After you have shown the reader how courts have applied the phrase-that-pays in the past (or explained the rule in some other way), your reader should have a good idea about how the rule operates. Because a brief is a persuasive document, however, you may want to be sure that the reader understands the rule the same way you do. Thus, it is almost always effective to end your rule explanation with a brief “rule summary” that drives home what you were trying to teach the reader with the rule explanation.6In the rule summary, you should not merely restate the rule as you articulated it in the beginning of the argument. The following, for instance, would be an ineffective rule summary for the example above:
BAD EXAMPLE OF RULE SUMMARY Thus, while a person’s home is a place where he expects privacy, activities exposed to the plain view of outsiders are not protected.
This rule summary merely restates the original rule. Instead, you should consider the facet of the rule that you were trying to expose or to emphasize, and make that aspect of the rule the focus of the rule summary. In the example above, for instance, the writer was trying to emphasize that any vantage point outside the house — even one as unusual as an airplane — is a legal vantage point for purposes of the plain view doctrine. This perspective highlights an important facet of the rule about plain view. To emphasize that facet of the rule, she might write a rule summary that focuses on the vantage point of the viewer rather than on the bald statement of the plain view doctrine:
GOOD EXAMPLE OF RULE SUMMARY Accordingly, the vantage point of the viewer is crucial to the plain view determination: If the viewer sees the activities from a lawful vantage point, the viewer is not violating Fourth Amendment rights.

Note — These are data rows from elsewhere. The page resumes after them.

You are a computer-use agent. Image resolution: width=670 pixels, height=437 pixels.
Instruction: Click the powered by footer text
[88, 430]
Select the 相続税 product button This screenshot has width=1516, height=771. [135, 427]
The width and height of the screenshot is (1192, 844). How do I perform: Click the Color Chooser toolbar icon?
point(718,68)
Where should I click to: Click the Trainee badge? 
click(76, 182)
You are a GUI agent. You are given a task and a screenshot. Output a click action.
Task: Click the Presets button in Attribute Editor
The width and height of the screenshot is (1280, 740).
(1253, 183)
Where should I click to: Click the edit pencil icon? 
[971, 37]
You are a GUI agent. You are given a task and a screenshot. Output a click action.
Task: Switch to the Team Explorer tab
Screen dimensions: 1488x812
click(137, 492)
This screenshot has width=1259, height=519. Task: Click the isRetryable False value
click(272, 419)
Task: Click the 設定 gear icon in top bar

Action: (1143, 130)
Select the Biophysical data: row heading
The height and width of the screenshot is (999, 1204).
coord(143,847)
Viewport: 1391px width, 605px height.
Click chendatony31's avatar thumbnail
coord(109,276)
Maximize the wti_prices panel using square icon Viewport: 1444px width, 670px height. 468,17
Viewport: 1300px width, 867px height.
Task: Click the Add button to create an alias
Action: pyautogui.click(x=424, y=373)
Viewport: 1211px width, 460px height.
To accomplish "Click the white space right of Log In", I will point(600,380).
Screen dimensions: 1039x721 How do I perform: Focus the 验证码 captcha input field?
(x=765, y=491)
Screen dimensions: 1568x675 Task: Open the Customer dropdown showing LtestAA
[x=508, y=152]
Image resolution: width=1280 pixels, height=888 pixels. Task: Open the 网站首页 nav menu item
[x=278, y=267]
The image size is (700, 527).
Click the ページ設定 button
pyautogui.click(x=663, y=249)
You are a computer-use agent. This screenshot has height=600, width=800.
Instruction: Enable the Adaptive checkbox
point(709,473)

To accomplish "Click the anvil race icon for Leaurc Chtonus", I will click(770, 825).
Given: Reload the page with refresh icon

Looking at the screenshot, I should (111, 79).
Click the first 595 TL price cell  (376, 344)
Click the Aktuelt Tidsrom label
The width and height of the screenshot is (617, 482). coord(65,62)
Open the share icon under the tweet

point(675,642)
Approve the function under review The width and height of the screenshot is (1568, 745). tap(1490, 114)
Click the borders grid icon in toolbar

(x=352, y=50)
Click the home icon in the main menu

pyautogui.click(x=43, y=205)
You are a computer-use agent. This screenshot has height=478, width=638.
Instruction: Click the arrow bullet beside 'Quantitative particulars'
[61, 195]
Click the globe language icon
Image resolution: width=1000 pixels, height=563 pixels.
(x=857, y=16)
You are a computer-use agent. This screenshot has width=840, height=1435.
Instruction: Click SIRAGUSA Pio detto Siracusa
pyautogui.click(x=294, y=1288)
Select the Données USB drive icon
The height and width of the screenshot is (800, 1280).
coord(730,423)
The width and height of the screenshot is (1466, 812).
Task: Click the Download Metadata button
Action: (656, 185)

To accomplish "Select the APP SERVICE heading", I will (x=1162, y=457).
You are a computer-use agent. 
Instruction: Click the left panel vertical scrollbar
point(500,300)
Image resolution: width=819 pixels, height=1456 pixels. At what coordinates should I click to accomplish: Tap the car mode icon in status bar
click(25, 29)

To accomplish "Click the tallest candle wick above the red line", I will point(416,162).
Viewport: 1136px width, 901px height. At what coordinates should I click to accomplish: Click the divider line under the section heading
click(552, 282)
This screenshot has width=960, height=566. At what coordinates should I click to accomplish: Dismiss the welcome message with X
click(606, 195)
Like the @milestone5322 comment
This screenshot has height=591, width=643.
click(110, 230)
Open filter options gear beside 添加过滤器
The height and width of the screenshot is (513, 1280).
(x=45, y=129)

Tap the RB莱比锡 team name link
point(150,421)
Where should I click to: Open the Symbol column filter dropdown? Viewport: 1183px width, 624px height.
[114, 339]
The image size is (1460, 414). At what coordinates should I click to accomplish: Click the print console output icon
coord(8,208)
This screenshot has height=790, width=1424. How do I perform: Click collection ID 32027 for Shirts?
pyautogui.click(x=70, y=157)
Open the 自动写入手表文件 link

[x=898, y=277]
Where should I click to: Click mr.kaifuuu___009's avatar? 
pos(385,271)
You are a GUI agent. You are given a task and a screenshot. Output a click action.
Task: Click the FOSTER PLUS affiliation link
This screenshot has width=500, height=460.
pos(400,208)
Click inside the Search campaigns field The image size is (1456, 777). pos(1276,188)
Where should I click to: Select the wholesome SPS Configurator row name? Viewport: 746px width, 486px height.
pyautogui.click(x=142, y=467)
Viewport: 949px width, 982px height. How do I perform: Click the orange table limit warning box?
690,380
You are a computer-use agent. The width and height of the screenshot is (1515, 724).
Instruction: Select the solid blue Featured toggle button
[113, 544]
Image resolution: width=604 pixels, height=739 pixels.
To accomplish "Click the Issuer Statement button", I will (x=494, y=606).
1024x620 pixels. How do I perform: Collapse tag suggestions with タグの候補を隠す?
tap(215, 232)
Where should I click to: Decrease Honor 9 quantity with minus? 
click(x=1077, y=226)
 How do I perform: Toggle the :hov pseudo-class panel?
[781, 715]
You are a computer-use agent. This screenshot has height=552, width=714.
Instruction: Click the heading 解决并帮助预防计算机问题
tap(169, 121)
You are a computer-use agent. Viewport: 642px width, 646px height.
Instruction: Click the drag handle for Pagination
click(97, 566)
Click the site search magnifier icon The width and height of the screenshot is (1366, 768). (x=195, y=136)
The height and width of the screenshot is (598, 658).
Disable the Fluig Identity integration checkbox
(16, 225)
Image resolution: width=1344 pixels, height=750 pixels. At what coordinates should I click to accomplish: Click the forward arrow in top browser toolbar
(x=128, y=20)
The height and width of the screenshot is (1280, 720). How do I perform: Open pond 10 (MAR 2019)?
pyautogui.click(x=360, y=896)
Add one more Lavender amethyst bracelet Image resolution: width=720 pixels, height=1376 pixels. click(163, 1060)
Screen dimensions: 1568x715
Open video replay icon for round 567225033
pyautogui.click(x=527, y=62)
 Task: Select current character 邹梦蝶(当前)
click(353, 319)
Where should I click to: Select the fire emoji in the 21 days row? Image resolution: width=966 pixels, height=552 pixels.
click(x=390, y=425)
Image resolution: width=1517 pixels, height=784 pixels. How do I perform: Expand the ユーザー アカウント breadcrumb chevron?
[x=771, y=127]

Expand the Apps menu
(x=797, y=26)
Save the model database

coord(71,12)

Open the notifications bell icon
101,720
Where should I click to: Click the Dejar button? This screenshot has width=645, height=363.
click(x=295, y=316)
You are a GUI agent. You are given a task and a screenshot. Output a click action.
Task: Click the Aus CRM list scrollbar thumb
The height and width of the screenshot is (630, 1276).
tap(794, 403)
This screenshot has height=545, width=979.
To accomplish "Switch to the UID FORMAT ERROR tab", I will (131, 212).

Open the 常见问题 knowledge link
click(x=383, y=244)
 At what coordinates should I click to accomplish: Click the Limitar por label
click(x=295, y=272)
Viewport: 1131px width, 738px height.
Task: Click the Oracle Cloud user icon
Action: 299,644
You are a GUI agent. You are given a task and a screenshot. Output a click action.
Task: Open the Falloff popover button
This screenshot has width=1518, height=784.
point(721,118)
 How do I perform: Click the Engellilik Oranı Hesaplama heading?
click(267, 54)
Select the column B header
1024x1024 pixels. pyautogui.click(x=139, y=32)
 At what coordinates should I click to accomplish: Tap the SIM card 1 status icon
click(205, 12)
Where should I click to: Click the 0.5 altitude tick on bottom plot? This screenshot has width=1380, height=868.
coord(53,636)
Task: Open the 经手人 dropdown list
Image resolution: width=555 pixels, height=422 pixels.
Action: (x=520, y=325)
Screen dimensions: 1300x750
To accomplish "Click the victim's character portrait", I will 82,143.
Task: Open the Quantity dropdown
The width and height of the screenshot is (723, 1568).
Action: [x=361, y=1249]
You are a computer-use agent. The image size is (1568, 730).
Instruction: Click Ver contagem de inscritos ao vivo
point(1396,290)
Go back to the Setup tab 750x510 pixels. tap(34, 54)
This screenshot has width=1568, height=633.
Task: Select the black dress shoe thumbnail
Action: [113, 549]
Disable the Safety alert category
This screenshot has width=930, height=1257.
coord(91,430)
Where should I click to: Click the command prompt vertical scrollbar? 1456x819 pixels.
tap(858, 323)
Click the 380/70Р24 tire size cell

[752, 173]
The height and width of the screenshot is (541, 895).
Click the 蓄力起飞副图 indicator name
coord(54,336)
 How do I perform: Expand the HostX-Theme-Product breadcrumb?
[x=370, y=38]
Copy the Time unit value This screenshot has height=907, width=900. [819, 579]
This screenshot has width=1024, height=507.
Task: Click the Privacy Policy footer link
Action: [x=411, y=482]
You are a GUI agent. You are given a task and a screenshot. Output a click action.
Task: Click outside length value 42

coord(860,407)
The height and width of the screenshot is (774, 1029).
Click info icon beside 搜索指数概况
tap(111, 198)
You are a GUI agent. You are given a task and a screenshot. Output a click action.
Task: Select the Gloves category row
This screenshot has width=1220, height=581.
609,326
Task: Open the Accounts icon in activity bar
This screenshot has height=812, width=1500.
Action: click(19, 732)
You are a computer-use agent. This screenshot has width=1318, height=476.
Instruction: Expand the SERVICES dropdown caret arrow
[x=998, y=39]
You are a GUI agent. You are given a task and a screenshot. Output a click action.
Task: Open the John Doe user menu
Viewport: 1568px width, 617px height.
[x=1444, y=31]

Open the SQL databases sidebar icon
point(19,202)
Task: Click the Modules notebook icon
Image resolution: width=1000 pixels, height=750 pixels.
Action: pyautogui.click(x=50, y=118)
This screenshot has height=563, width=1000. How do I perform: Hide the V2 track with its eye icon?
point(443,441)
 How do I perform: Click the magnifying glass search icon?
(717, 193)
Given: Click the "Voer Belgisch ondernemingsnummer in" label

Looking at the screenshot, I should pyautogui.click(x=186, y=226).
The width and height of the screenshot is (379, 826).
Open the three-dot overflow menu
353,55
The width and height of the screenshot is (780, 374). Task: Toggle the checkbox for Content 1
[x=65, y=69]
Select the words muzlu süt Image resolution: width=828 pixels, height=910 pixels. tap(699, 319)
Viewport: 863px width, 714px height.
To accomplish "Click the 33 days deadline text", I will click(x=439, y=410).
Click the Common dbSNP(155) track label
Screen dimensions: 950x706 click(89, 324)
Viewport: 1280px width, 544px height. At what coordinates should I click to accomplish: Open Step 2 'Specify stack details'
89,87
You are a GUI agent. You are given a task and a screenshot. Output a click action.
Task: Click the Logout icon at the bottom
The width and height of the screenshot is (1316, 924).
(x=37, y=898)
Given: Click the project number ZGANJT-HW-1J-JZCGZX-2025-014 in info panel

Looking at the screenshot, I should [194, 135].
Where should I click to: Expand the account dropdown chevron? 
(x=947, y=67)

The good example above is essentially a generic rule summary, appropriate for a writer using an educational writing style for the brief. Some writers might want to make the rule summary more argumentative, and focus explicitly on what they want the court to find, or on the burden that one side or the other must carry in this case:

GOOD EXAMPLES OF RULE SUMMARY Thus, the only way that this Court can find that petitioner violated the plain view doctrine is if it finds that a public area outside the window of a garden apartment is part of the curtilage of the building.
Thus, the only way that respondents can establish that petitioner violated the plain view doctrine is if they can show that Officer Thielen observed respondents’ activities from an unlawful vantage point. Respondents cannot meet this burden.
The rule summary helps the writer to lay a strong foundation for the rule application. The writer can use the phrase-that-pays, and perhaps crucial facts, to create an expectation in the reader that the writer has an easy task, or that the writer’s opponent has a difficult task. The writer can then fulfill that expectation in the rule application.
A rule summary may not be needed if your rule explanation is relatively short and straightforward. I advise, however, that you routinely draft a rule summary. If you decide that it appears overly repetitive, you can delete it. If, however, your rule explanation has advanced a more nuanced understanding of the rule, a rule summary can help the rule explanation have a greater impact.